_STATED EXERCISE A_
In the records, quote every line from the one containing "You are a computer-use agent. The" through the one containing "Action: pos(275,205)", inclusive, and leave out the pictures.

_DOCUMENT EXCERPT_
There was not a single word about the consequences for the wider multilateral system from Frost: what the European security and policing agencies will do, how our Nato partners will react, what happens to fisheries or cross-border research projects. Because this government does not care. It’s going to have “sovereignty” at the price of everything, including its wider diplomatic influence in Europe. And as the care home sector and the farming industry are about to find out – when their supply of labour dries up – it does not give a toss about the short-term economic consequences.

So what’s emerged in the past two weeks, from the cabinet reshuffle, the Immigration Act and the European negotiations, is not an “administration” in the traditional sense. This government is effectively now a campaign – not just for re-election in 2024 but to reshape Britain into a xenophobic, deindustrialised pariah state.

What I want to hear from the Labour leadership contenders is how they are going to fight it. Whatever the motivation of Labour HQ in reducing the hustings to a soundbite competition, its result has been to exclude politics  in the sense of theory, analysis, sociology and psephology.

The government we are facing is part of a “nationalist international”. Its project – quite clear from Frost’s speech – is to wreck the multilateral order and turn British politics into a permanent crisis regime. The enemies it has chosen are already clear: migrants, judges, the BBC, “lefty academics”, the European Commission and any killjoy who objects to a racist getting a job in Downing Street.

When commentators ask: “how will Johnson deliver for the ‘Red Wall’ seats?” they are missing the point. As his response to the flooding crisis shows, Johnson has no intention of delivering jobs, investment and growth to the deprived small towns of the English Midlands and North-East. What he intends to deliver is xenophobia, and a pat on the head for anyone who wants to spout it.

_ENTRIES_
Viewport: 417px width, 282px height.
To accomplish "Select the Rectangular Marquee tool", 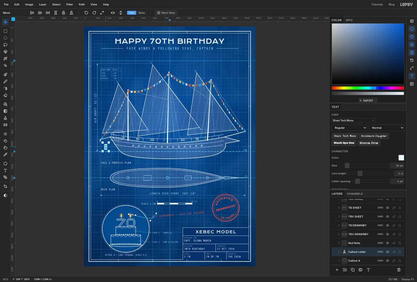I will pyautogui.click(x=5, y=31).
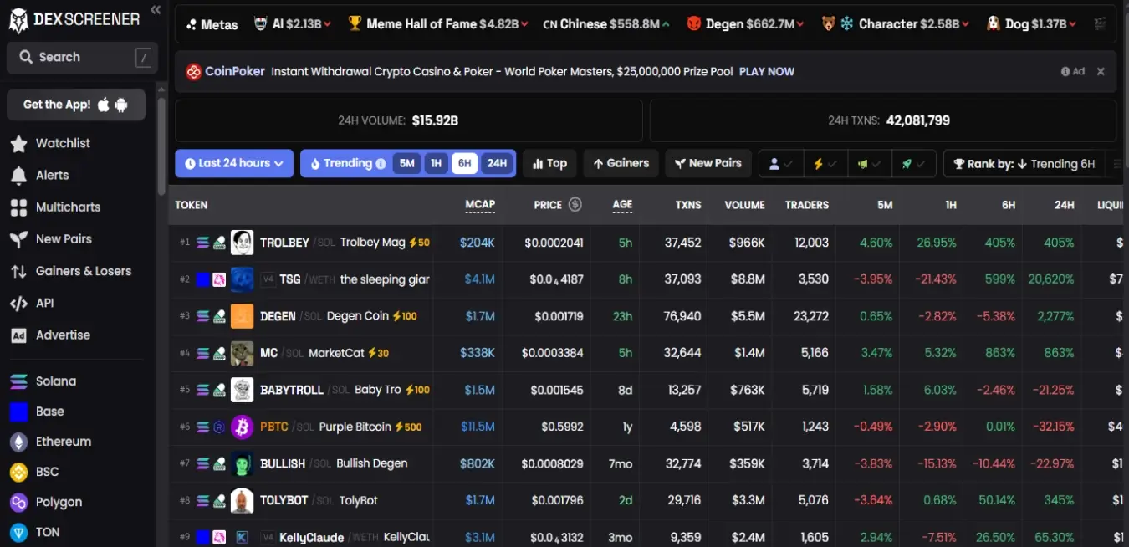Open the API code icon
This screenshot has width=1129, height=547.
point(18,304)
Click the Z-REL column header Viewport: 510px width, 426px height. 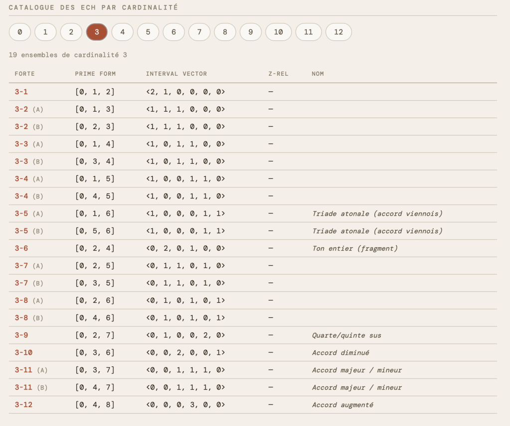coord(278,74)
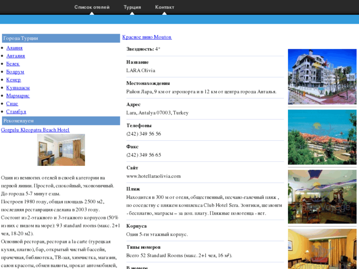Open the yellow hotel room photo
Image resolution: width=359 pixels, height=269 pixels.
(322, 249)
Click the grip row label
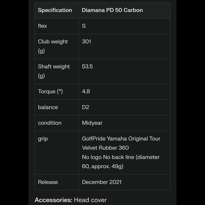Screen dimensions: 205x205 pyautogui.click(x=43, y=139)
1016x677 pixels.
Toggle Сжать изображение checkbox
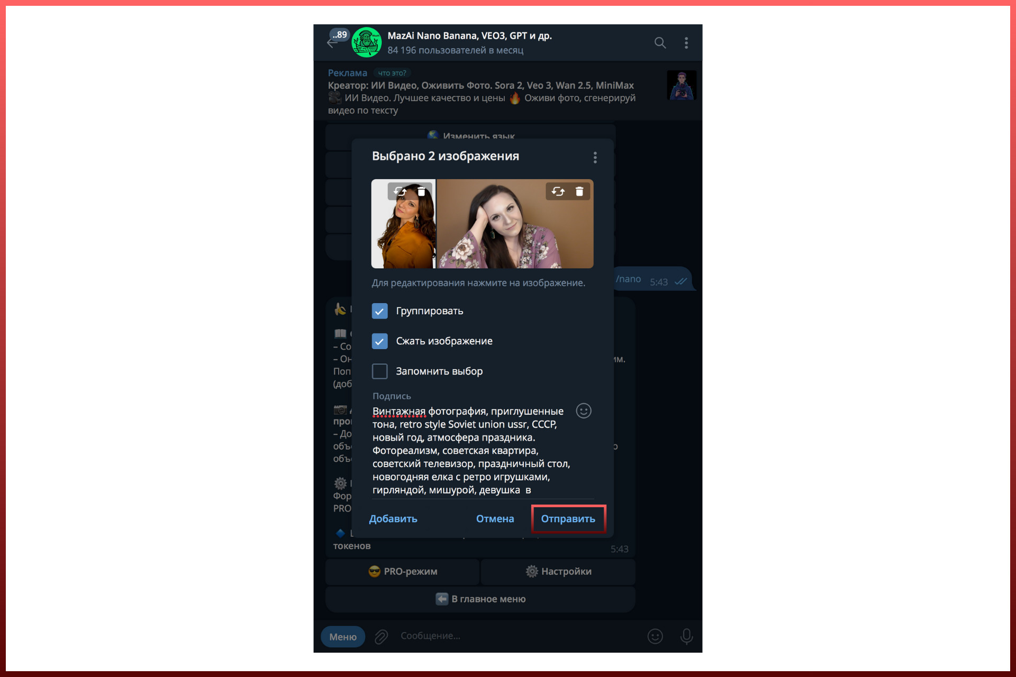point(379,341)
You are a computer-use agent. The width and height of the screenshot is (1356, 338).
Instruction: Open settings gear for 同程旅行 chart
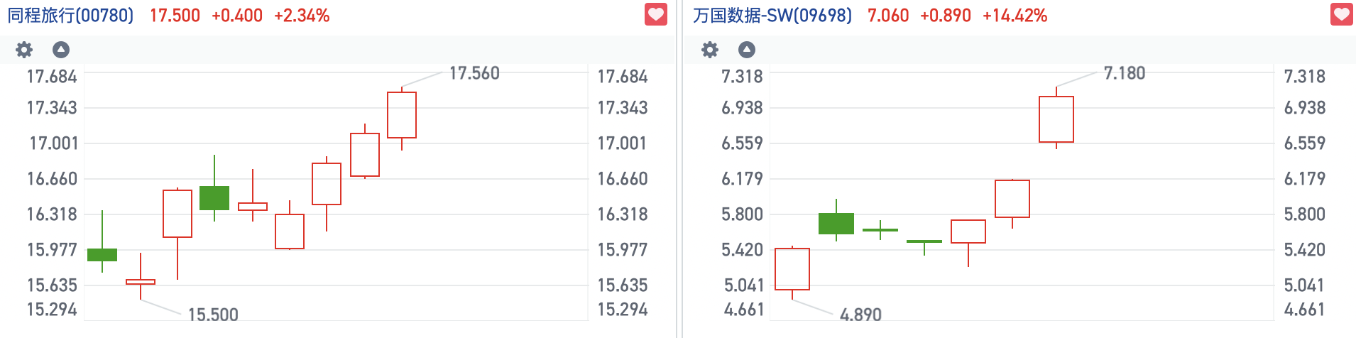pyautogui.click(x=24, y=50)
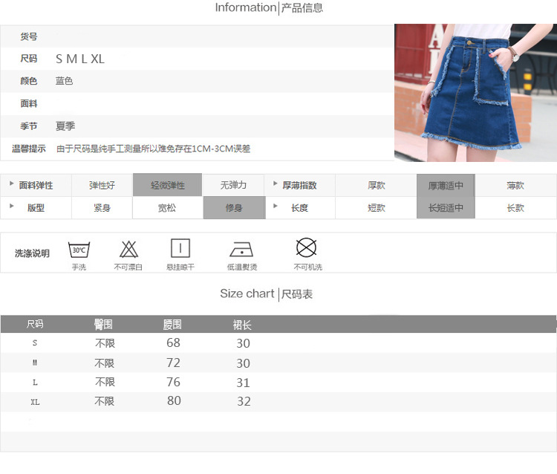The image size is (557, 474).
Task: Click the arrow beside 长度
Action: pos(275,205)
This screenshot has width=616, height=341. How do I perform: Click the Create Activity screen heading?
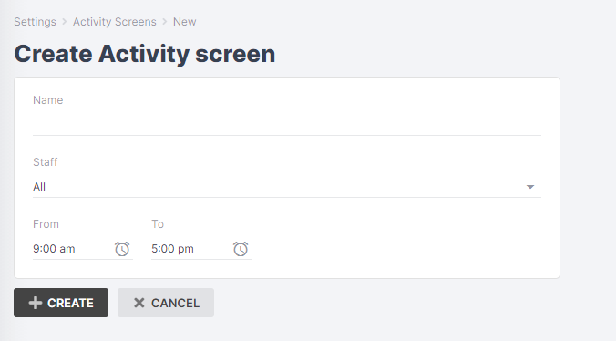(145, 54)
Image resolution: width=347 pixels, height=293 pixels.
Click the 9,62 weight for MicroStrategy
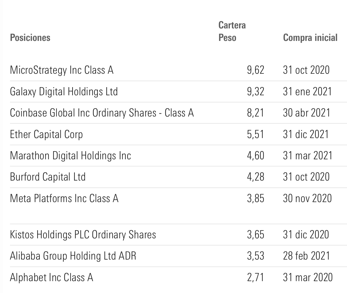pos(255,70)
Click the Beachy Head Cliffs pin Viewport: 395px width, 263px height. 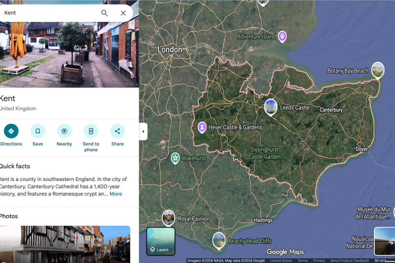(x=219, y=240)
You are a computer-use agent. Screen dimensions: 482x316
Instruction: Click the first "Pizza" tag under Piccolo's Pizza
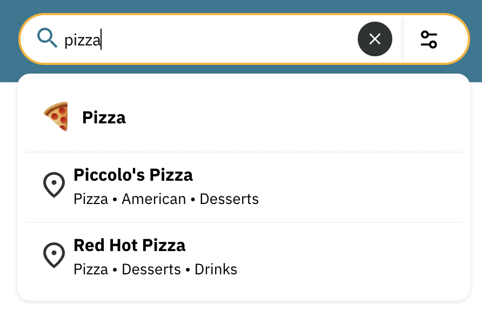[91, 199]
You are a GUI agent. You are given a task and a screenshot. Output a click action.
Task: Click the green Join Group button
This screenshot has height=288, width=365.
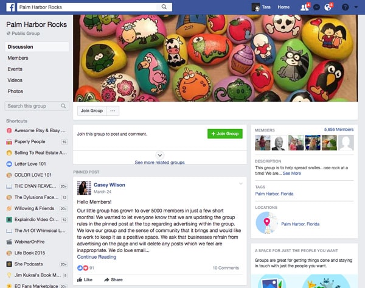tap(225, 134)
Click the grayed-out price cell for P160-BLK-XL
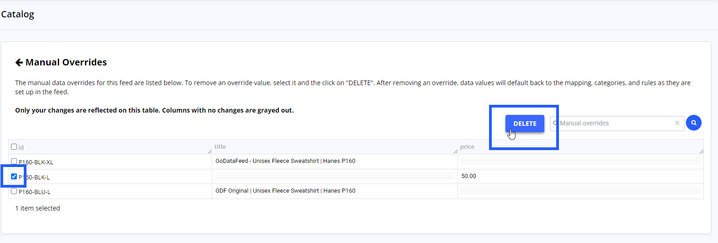 (x=580, y=161)
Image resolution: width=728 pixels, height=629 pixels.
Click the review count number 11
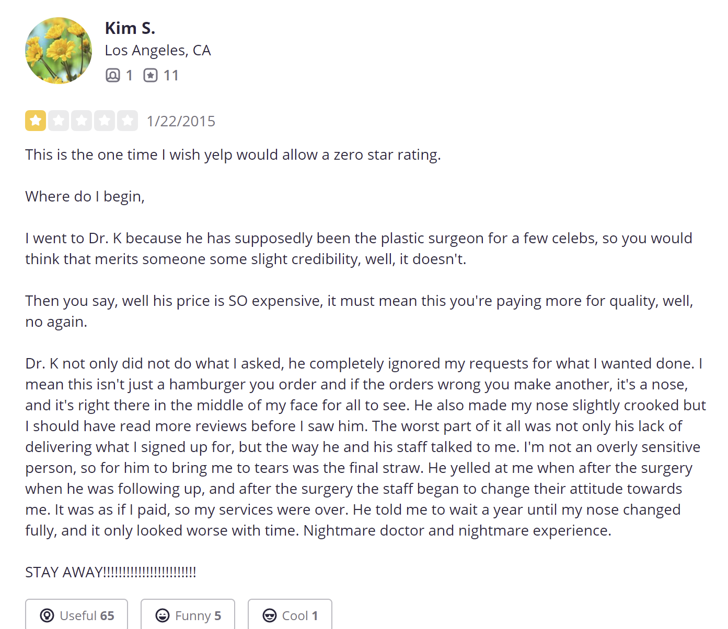[171, 76]
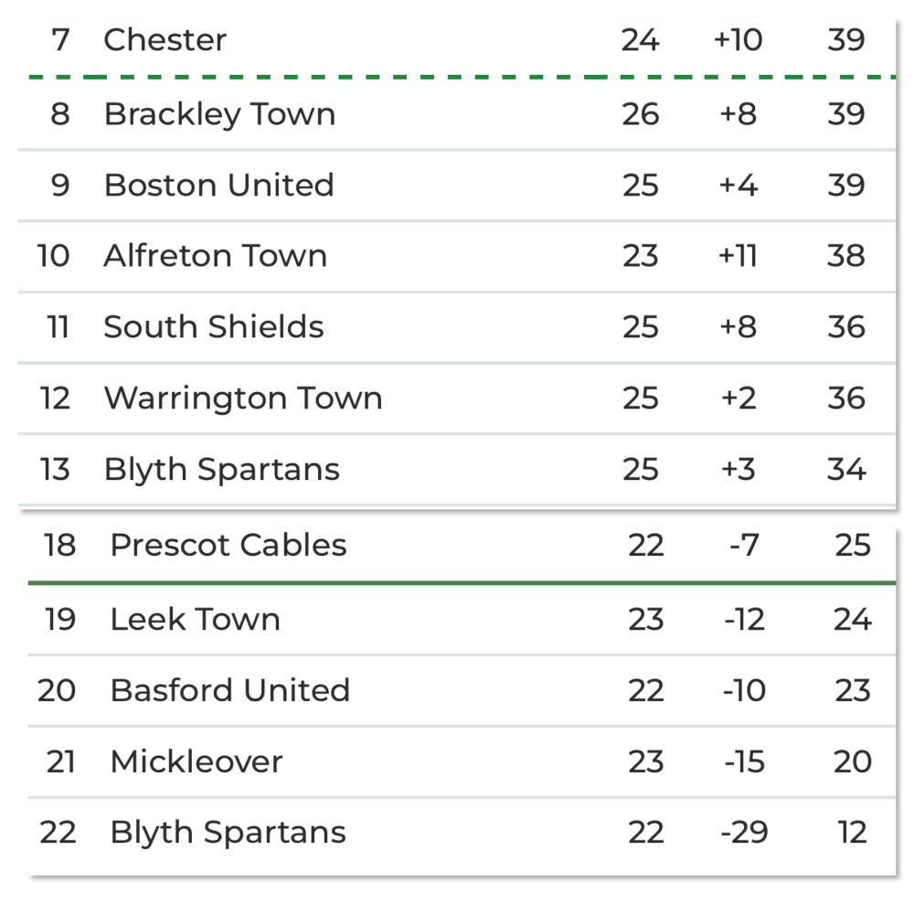
Task: Click Alfreton Town's +11 goal difference
Action: 738,256
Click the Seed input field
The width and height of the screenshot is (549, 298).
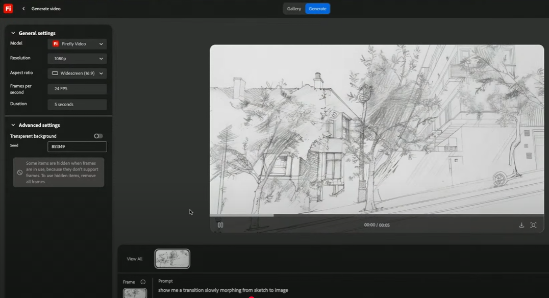tap(77, 147)
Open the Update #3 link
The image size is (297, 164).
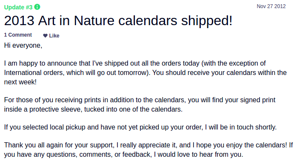pyautogui.click(x=18, y=7)
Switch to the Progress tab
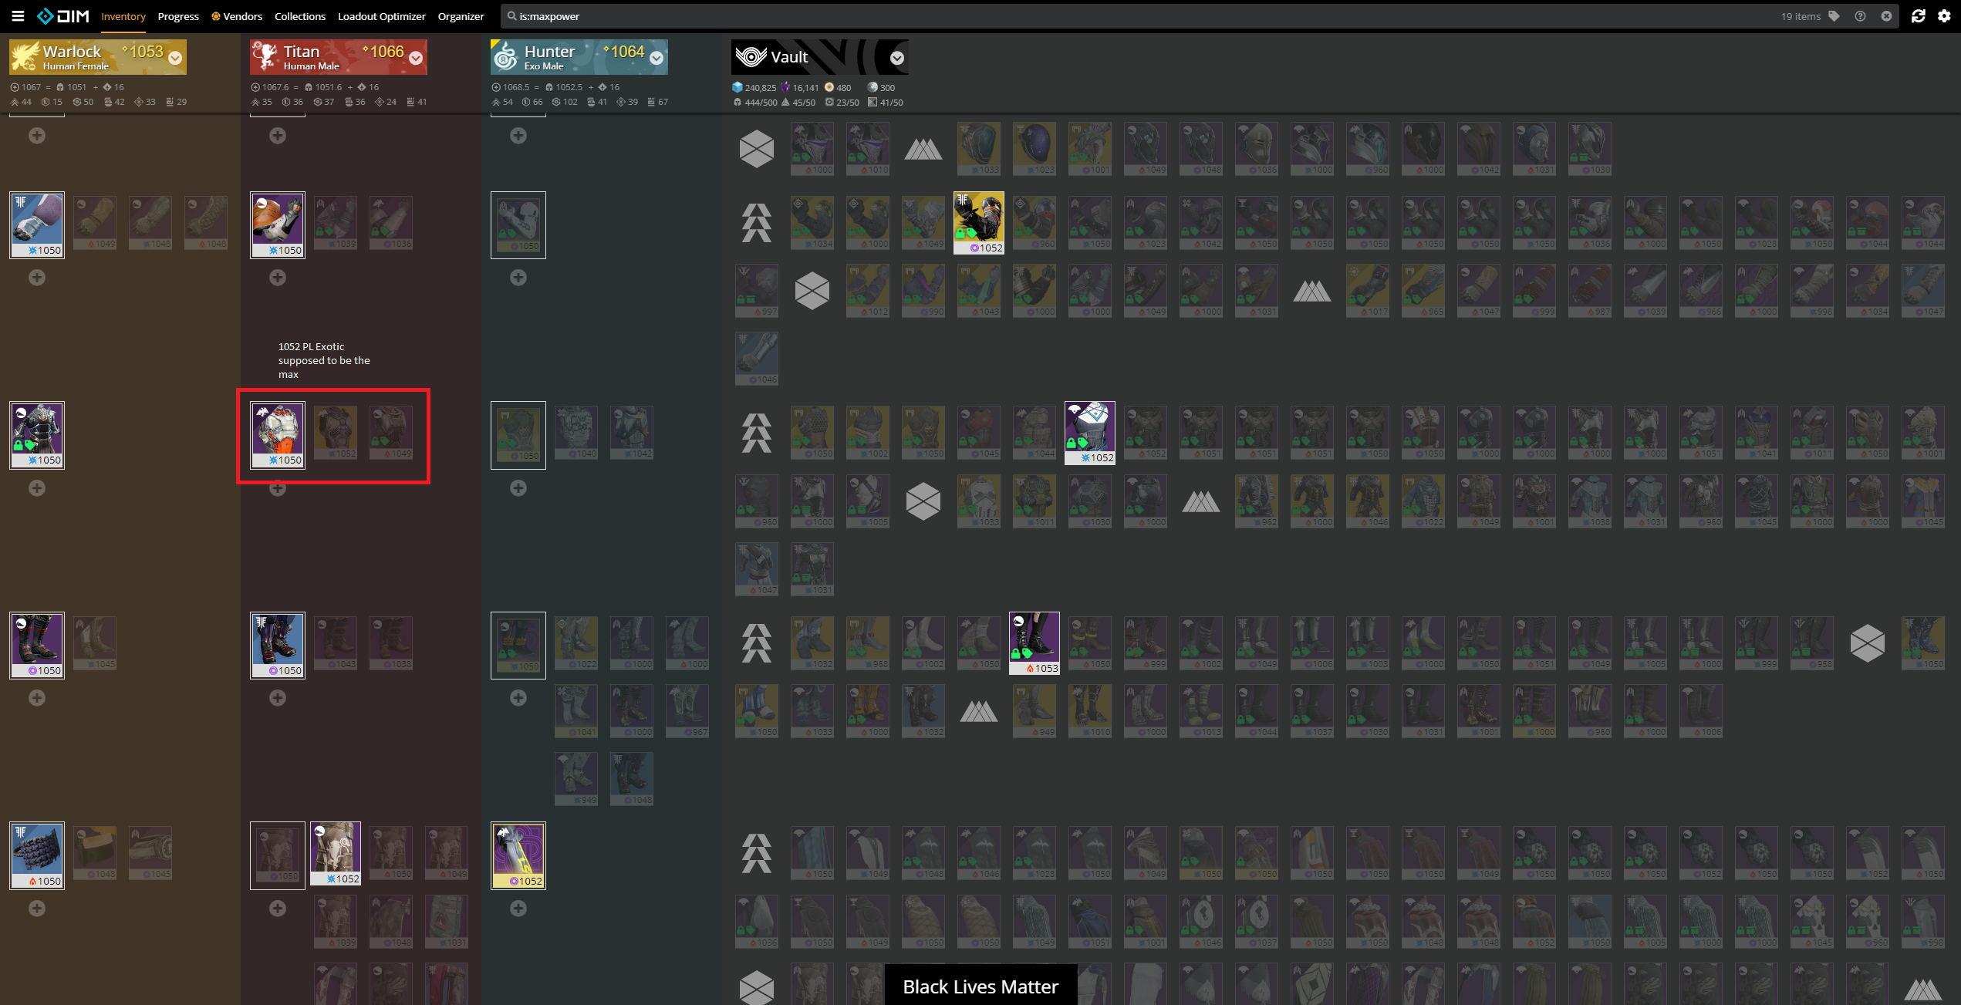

_STATED EXERCISE B_
Continue the commentary on the Johnson government and the Labour leadership contest from the point where it stops.

_EXPECTED OUTPUT A_
You are a computer-use agent. The width and height of the screenshot is (1356, 338).
Instruction: Open settings gear for 同程旅行 chart
pyautogui.click(x=24, y=50)
The image size is (557, 474).
Task: Click the arrow beside 长度
Action: pos(275,205)

_EXPECTED OUTPUT B_
He can be defeated, but only if the left – by which I mean Labour, the Greens, the nationalist parties and the Lib Dems – are prepared to make transformations in their thinking just as radical as the Tory right has done. There is an electoral majority even now for a close economic relationship with Europe, and for the regulatory alignment that implies – not just in politics but across large swathes of industry. Likewise, a majority of voters believe that eugenics, race science and misogyny have no place in the machinery of government.

The job of any opposition leader is to turn that majority into a political alliance: to negotiate, to network, to create capacity, to lead intellectually from the front. But to do so you have to understand what you are facing. Johnson’s administration – like Trump’s – will be a regime of chaos and confrontation. The normal rules of parliament won’t apply; ministerial interviews on the Today programme won’t happen; bipartisanship and the committee system will atrophy.

This is a regime of political con-artists, professional liars and hedge-fund billionaires. Margaret Thatcher may have represented the City of London, while Michael Heseltine represented British industry. But these guys represent only themselves. 

From that, in the short term, they will draw immense tactical advantage. In the long run they can be defeated by a coalition of everybody they have shafted – so long as we are prepared to make practical alliances and stop kowtowing to the very prejudices Johnson is fuelling.